■ TEXT SECTION ■
****************

Lower course of the Ouareau river (segment of 29.8 km)

- 3.2 km towards the south-east, passing south of Rawdon and under the bridge of the route 348 in Mansonville (on the shore southwest), to the route 337 bridge (1e Avenue);
- 8.8 km south-east, passing through the Parc des Chutes-Dorwin south of Rawdon, crossing Manchester Falls and forming the boundary between Saint-Jacques and Saint-Liguori, to the bridge at route 341;
- 1.0 km towards the south-east, forming the limit between Saint-Jacques and Saint-Liguori;
- 4.5 km south-east, up to the route 346 bridge in the village of Saint-Liguori;
- 4.8 km towards the south-east, bypassing Archange-Godbout Island, up to the limit of Crabtree;
- 3.6 km south-east in Crabtree, to route 158;
- 1.1 km south-east, until the confluence of the Rouge River (coming from the north-west);
- 2.8 km towards the south-east, passing by the village of Crabtree which is located on the south-west bank of the Ouareau river;
- 1.6 km towards the south-east, forming the limit between Crabtree and Saint-Paul;
- 3.4 km to the south-east, forming a large S to Pointe à Forget where the confluence of the river is located.

****************

Saved entries:
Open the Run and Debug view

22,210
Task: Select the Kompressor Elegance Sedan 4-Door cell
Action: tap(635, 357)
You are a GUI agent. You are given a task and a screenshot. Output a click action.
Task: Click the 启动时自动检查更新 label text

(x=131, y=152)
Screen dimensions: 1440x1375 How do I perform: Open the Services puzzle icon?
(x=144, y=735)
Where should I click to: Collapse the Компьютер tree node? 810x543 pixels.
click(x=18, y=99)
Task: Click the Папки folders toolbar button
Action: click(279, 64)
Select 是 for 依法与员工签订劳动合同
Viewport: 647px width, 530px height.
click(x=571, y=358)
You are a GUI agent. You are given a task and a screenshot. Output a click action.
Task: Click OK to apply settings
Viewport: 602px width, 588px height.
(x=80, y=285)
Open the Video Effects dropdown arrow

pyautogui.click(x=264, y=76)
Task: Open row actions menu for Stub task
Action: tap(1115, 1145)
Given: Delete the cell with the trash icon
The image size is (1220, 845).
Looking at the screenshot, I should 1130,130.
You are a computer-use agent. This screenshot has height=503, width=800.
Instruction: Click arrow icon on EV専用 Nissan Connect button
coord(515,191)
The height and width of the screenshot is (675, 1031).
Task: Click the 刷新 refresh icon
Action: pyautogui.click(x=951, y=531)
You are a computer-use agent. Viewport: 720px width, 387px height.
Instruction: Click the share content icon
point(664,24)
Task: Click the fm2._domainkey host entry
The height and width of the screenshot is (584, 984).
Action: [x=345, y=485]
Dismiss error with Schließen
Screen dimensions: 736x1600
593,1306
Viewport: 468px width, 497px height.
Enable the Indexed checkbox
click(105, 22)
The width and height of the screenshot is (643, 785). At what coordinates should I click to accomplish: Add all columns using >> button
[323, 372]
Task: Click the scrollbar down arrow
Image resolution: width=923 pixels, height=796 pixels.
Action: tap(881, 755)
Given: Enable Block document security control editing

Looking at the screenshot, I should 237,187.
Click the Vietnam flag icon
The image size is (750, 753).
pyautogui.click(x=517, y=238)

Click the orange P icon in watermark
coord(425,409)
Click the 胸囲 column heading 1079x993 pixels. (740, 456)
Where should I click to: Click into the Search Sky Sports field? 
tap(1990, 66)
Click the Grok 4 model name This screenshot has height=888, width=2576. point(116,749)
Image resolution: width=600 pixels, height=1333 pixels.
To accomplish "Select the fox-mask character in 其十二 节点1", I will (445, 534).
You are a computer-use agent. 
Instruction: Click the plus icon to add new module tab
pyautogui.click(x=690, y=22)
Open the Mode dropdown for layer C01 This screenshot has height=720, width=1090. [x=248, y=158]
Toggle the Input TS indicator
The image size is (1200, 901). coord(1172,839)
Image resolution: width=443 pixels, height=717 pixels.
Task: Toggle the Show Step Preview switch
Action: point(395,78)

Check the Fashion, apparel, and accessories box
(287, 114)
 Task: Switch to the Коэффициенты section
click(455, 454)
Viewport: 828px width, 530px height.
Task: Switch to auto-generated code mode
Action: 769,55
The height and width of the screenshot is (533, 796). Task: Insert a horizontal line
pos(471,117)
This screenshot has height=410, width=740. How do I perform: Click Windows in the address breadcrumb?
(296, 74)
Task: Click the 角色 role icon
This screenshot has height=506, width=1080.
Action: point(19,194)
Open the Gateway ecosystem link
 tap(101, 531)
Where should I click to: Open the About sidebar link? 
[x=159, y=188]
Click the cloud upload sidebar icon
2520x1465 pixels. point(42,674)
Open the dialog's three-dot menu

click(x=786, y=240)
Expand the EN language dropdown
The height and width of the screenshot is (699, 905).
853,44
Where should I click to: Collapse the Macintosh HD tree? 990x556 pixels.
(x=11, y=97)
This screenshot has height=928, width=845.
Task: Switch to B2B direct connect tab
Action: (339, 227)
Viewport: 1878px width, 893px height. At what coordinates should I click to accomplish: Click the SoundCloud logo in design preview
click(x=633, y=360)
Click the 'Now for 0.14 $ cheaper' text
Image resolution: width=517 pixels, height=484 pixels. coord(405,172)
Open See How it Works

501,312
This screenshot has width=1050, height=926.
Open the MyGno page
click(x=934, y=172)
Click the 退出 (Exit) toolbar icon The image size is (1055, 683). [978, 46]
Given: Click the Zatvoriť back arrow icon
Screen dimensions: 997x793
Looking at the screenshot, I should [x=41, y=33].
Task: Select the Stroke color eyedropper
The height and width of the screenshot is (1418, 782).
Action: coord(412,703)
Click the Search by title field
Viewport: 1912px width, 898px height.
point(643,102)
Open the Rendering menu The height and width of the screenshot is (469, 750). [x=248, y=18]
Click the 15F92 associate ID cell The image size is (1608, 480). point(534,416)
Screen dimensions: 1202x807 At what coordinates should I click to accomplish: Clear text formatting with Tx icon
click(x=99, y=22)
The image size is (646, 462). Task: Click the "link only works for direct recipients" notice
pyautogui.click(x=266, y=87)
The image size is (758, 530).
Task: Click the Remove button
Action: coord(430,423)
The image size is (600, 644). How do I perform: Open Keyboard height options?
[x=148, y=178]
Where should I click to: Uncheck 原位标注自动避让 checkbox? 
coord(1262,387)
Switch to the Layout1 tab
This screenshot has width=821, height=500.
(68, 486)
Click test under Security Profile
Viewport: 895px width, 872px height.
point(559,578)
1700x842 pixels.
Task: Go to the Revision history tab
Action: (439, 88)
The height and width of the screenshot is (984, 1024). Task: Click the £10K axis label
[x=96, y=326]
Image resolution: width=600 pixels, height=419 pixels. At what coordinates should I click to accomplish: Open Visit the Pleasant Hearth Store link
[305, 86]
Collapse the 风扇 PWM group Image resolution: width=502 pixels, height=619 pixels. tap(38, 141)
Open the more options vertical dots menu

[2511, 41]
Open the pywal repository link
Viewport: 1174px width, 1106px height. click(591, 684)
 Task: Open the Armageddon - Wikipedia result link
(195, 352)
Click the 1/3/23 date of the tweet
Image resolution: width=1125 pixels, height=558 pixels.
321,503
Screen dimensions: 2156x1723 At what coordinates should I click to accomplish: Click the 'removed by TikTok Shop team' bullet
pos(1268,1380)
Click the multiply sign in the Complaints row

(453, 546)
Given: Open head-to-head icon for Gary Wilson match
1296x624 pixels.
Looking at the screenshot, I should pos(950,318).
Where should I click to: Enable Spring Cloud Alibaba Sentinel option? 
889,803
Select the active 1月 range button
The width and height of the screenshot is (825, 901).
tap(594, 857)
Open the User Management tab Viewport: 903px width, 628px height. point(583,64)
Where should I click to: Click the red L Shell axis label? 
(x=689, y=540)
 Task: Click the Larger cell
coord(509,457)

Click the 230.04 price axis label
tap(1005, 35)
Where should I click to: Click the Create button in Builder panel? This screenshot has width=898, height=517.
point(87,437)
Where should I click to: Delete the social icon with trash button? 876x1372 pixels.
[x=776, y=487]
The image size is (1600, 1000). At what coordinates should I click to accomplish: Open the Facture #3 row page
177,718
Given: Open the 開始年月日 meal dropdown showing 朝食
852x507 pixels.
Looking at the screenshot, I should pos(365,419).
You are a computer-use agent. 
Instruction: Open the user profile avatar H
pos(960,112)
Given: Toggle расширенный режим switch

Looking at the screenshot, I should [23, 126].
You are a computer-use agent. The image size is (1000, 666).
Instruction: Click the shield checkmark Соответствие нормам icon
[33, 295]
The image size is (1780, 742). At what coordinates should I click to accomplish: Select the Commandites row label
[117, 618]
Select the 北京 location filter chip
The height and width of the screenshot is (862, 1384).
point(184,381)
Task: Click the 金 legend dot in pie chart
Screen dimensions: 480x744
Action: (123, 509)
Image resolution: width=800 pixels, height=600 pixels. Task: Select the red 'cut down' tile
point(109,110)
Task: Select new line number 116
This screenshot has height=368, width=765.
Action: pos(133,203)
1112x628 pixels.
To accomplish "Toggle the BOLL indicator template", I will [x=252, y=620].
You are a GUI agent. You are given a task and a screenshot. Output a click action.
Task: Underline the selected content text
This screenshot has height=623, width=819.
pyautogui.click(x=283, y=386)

****************

■ PROBLEMS AND TASKS ■
a – In the Ouareau river description, why does the 2.8 km segment pass by the village of Crabtree rather than through it? Answer in one to three sentences.
b – Please write the next part of the Ouareau river description, picking up after its final segment.
None of the saved entries are needed here.

■ WRITTEN ANSWERS ■
a – The segment passes by the village because Crabtree is located on the south-west bank of the Ouareau river.

b –
The Ouareau River flows on the west bank of the Assomption River, at the end of Pointe à Forget, in the municipality of Saint-Paul, at south of the city of Joliette. This confluence is located at:
- 11.6 km north-west of the St. Lawrence River;
- 5.6 km south-east of the Crabtree bridge;
- 9.4 km south of downtown Joliette.

== Toponymy ==
Its name comes from Algonquin and means in the distance.

The river Ouareau toponym was formalized on December 5, 1968, at the Commission de toponymie du Québec.

== Ecology ==
The water quality is better upstream of Crabtree than downstream, where we observe a decline in the quality of the fish, due to urban, industrial and agricultural pollution.